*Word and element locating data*
——————————

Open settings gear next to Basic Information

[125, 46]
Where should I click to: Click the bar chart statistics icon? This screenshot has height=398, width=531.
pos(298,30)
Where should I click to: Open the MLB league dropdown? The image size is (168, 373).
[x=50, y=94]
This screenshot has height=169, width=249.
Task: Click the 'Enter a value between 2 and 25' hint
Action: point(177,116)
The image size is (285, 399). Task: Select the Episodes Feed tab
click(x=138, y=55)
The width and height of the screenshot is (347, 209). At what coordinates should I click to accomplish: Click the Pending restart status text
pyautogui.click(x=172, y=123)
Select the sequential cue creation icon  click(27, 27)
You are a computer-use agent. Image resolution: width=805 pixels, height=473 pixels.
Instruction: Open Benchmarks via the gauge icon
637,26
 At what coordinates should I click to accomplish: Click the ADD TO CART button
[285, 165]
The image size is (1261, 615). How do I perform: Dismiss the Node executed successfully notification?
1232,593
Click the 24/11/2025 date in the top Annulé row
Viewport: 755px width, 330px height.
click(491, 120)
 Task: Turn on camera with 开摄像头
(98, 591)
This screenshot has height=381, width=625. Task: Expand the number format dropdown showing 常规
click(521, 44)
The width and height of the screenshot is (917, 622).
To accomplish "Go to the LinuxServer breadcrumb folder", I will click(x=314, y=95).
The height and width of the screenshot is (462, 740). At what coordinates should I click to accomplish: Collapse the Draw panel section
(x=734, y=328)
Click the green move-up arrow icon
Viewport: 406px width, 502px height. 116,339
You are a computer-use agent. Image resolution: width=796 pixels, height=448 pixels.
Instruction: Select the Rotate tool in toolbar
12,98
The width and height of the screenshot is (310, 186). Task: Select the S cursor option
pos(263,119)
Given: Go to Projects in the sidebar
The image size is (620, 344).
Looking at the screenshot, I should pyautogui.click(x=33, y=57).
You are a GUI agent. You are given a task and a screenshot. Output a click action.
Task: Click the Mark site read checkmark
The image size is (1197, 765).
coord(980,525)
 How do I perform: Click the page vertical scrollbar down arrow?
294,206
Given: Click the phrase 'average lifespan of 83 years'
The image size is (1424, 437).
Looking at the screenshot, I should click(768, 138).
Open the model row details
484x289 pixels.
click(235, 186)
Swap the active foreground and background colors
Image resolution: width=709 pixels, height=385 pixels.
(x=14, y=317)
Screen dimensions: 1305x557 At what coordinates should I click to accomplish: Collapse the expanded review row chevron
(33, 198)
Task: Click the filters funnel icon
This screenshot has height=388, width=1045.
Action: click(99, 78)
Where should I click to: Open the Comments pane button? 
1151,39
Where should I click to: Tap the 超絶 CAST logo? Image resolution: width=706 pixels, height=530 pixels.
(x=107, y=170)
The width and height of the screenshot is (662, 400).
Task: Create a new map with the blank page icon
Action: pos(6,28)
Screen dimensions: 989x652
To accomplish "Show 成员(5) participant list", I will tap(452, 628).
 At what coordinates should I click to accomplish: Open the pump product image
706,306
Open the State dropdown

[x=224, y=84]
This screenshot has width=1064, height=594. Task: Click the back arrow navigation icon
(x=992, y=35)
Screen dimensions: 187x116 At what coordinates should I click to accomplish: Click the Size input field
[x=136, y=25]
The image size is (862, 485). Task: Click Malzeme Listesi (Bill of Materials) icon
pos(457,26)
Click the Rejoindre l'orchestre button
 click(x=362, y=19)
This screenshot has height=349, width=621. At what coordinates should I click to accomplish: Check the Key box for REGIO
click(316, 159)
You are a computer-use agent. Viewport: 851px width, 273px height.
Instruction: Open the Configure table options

——————————

*Task goal*
Update the records above by replacing each "Instruction" with "Directive", and write all the lines out again with nothing else changed.

*Finished exercise*
Open settings gear next to Basic Information

[125, 46]
Where should I click to: Click the bar chart statistics icon? This screenshot has height=398, width=531.
pos(298,30)
Where should I click to: Open the MLB league dropdown? The image size is (168, 373).
[x=50, y=94]
This screenshot has height=169, width=249.
Task: Click the 'Enter a value between 2 and 25' hint
Action: point(177,116)
The image size is (285, 399). Task: Select the Episodes Feed tab
click(x=138, y=55)
The width and height of the screenshot is (347, 209). At what coordinates should I click to accomplish: Click the Pending restart status text
pyautogui.click(x=172, y=123)
Select the sequential cue creation icon  click(27, 27)
You are a computer-use agent. Image resolution: width=805 pixels, height=473 pixels.
Directive: Open Benchmarks via the gauge icon
637,26
 At what coordinates should I click to accomplish: Click the ADD TO CART button
[285, 165]
The image size is (1261, 615). How do I perform: Dismiss the Node executed successfully notification?
1232,593
Click the 24/11/2025 date in the top Annulé row
Viewport: 755px width, 330px height.
click(491, 120)
 Task: Turn on camera with 开摄像头
(98, 591)
This screenshot has height=381, width=625. Task: Expand the number format dropdown showing 常规
click(521, 44)
The width and height of the screenshot is (917, 622).
To accomplish "Go to the LinuxServer breadcrumb folder", I will click(x=314, y=95).
The height and width of the screenshot is (462, 740). At what coordinates should I click to accomplish: Collapse the Draw panel section
(x=734, y=328)
Click the green move-up arrow icon
Viewport: 406px width, 502px height. 116,339
You are a computer-use agent. Image resolution: width=796 pixels, height=448 pixels.
Directive: Select the Rotate tool in toolbar
12,98
The width and height of the screenshot is (310, 186). Task: Select the S cursor option
pos(263,119)
Given: Go to Projects in the sidebar
The image size is (620, 344).
Looking at the screenshot, I should pyautogui.click(x=33, y=57).
You are a GUI agent. You are given a task and a screenshot. Output a click action.
Task: Click the Mark site read checkmark
The image size is (1197, 765).
coord(980,525)
 How do I perform: Click the page vertical scrollbar down arrow?
294,206
Given: Click the phrase 'average lifespan of 83 years'
The image size is (1424, 437).
Looking at the screenshot, I should click(768, 138).
Open the model row details
484x289 pixels.
click(235, 186)
Swap the active foreground and background colors
Image resolution: width=709 pixels, height=385 pixels.
(x=14, y=317)
Screen dimensions: 1305x557 At what coordinates should I click to accomplish: Collapse the expanded review row chevron
(33, 198)
Task: Click the filters funnel icon
This screenshot has height=388, width=1045.
Action: click(99, 78)
Where should I click to: Open the Comments pane button? 
1151,39
Where should I click to: Tap the 超絶 CAST logo? Image resolution: width=706 pixels, height=530 pixels.
(x=107, y=170)
The width and height of the screenshot is (662, 400).
Task: Create a new map with the blank page icon
Action: pos(6,28)
Screen dimensions: 989x652
To accomplish "Show 成员(5) participant list", I will tap(452, 628).
 At what coordinates should I click to accomplish: Open the pump product image
706,306
Open the State dropdown

[x=224, y=84]
This screenshot has width=1064, height=594. Task: Click the back arrow navigation icon
(x=992, y=35)
Screen dimensions: 187x116 At what coordinates should I click to accomplish: Click the Size input field
[x=136, y=25]
The image size is (862, 485). Task: Click Malzeme Listesi (Bill of Materials) icon
pos(457,26)
Click the Rejoindre l'orchestre button
 click(x=362, y=19)
This screenshot has height=349, width=621. At what coordinates should I click to accomplish: Check the Key box for REGIO
click(316, 159)
You are a computer-use agent. Viewport: 851px width, 273px height.
Directive: Open the Configure table options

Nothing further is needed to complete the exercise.